The largemouth bass is but one of the many fish species that can be targeted when fishing from a pontoon boat.

Net or BogaGrip: I use both on a pontoon boat. After losing several fish right by my craft (or having them wind up in my lap) because I couldn’t get to my net in time or the rod leash got tangled, I started using a Scotty’s conventional rod holder for my net, and now my sanity is safe. In a float tube you might want to use a shorter-handled net. While I have a high opinion of the BogaGrip, I like a longer reach in a tube or a pontoon boat, because I’ve had more than one good-size fish hogtie me with my fly line. If you use a BogaGrip in a tube, remember a leash or lanyard. (The BogaFloat, an accessory product, can also be used to keep the BogaGrip from disappearing into the depths.)

Storage: As far as storage goes, most pontoons have a storage bag you hook-and-loop fasten, or buckle down, for each pontoon.

Accessory choices you made for your float tube will serve you just as well on your pontoon boat.
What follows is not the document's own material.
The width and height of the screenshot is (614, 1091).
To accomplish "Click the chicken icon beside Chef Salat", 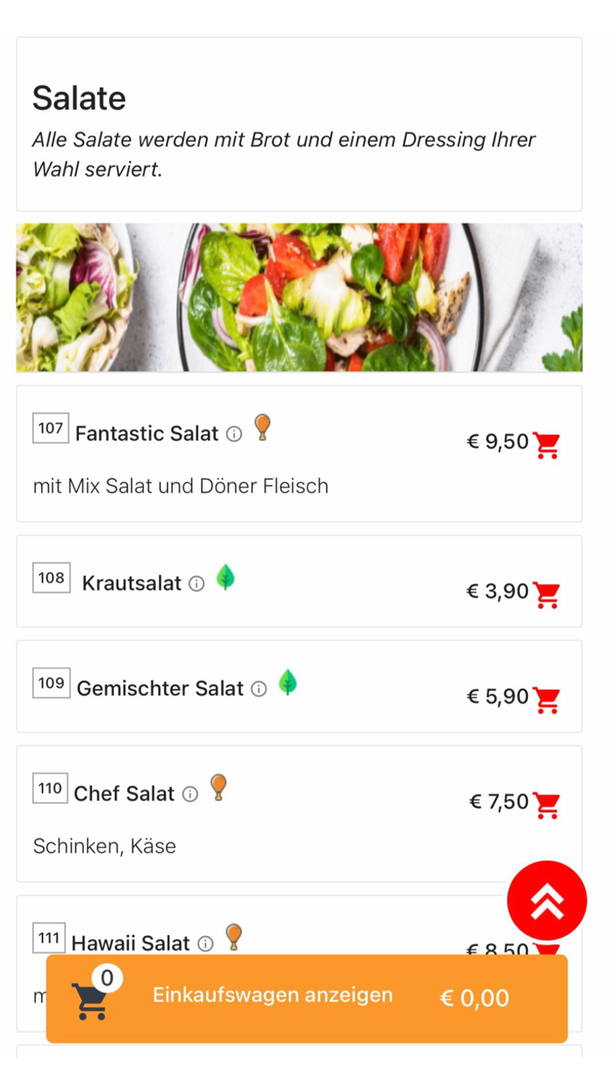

So I will not repeat myself in the list below.

Rod Holders: For about twenty-five bucks, Scotty’s fly rod holder with its float tube adapter can’t be beat.

Leashes: Many a float tuber’s rod has found its way to the bottom of a river or a lake when he was changing a fly or taking a picture. A leash avoids this.

Fly Boxes or tackle bags: The float tube can function as a floating tackle bag that carries your gear as well as you. All I ever take is the box of flies I’ll need. Bags that can be fastened to the pontoons are usually included with the pontoon boat.